The Petraeus surge was one of the most destructive things any military leader ever undertook, but it stands as a symbol of the Establishment’s collective reputation. The Republican Establishment had hailed Petraeus as the savior of George W Bush’s failed Iraq policy, and they are sticking to their story. When Bush took office in January 2001, the United States was the world’s sole hyperpower. Russia had defaulted on its foreign debt in July 1998, and China was a small dark cloud in the geopolitical sky. US government debt was a manageable 55% of GDP, compared with more than 100% of GDP today. America had more than 17 million manufacturing workers, vs only 12 million today. It still dominated high-tech manufacturing, including computer chips and telecommunications equipment. Fast-forward to 2019: China is challenging American pre-eminence in a range of civilian and military technologies, while Russia has returned to the world stage as a major power, notably in the Middle East.
Donald Trump was obnoxious enough to declare that the emperor had no clothes. Breaking with the iron discipline of the Republican Establishment, he told voters that the United States had wasted $7 trillion, thousands of dead, and millions of lives disrupted in the disastrous nation-building campaigns in Iraq and Afghanistan.
The only other Republican candidate to repudiate the “Bush Freedom Agenda” was Senator Ted Cruz of Texas. That is why the 2016 Republican primary became a two-man race between Trump and Cruz. The whole of the American Establishment had signed on to a utopian crusade to impose the liberal world order on the Muslim world.

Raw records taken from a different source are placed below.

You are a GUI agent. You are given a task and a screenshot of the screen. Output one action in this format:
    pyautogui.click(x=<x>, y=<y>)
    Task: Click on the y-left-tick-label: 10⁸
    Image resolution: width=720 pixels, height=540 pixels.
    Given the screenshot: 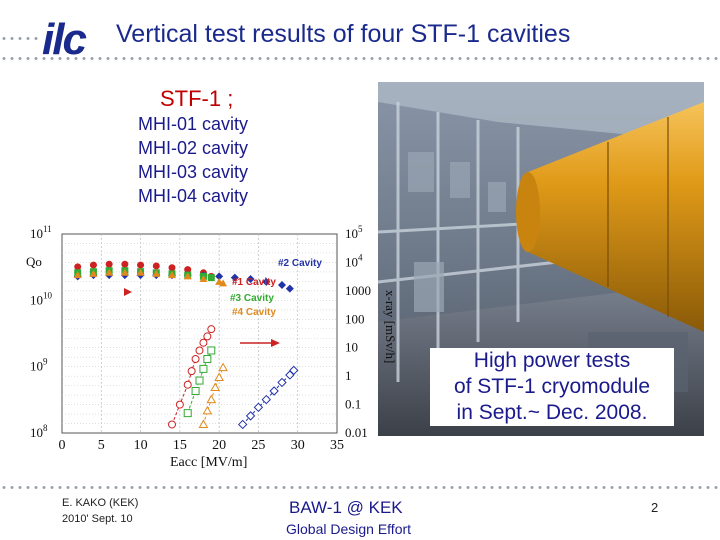 What is the action you would take?
    pyautogui.click(x=39, y=432)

After nine years of frustration in Iraq, it saw in the so-called “Arab Spring” demonstrations of 2011 a second chance to bring its agenda to fruition. The result of this was the near-collapse of Egypt and an eight-year civil war in Syria that killed half a million people and displaced 10 million refugees.
That is what makes the case of Lieutenant-General Michael Flynn so central to the mutiny against Trump. As chief of the Defense Intelligence Agency in 2012, Flynn had warned that American support for Sunni jihadists in Syria had the unintended effect of supporting the new caliphate movement, that is, ISIS. Among all the heads and former heads of the 17 agencies that make up the US intelligence community, Flynn was the only one who had objected to the disastrous covert intervention in Syria and foreseen its baleful consequences. Obama fired him, but Donald Trump hired him as a top campaign aide and then appointed him national security adviser.
McCarthy reviews evidence that is still before the courts showing that the FBI set Flynn up in a White House interview, in order to claim that the distinguished general had lied to federal investigators about his contacts with Russians. Flynn’s lawyers have now produced evidence that the charges against him stemmed from an FBI forgery – FBI officials appear to have altered the interview report to put his remarks in an incriminating light. I have written about the CIA’s witch-hunt against Flynn here and in other locations. Flynn’s lawyer Sidney Powell claims that the CIA sandbagged him to stop an audit of its operations – the first audit since its founding.
Whatever one thinks of Donald Trump, the possibility should be horrifying that the world’s oldest continuous democratic constitution might be subverted by a cabal of spies with the support of the major media.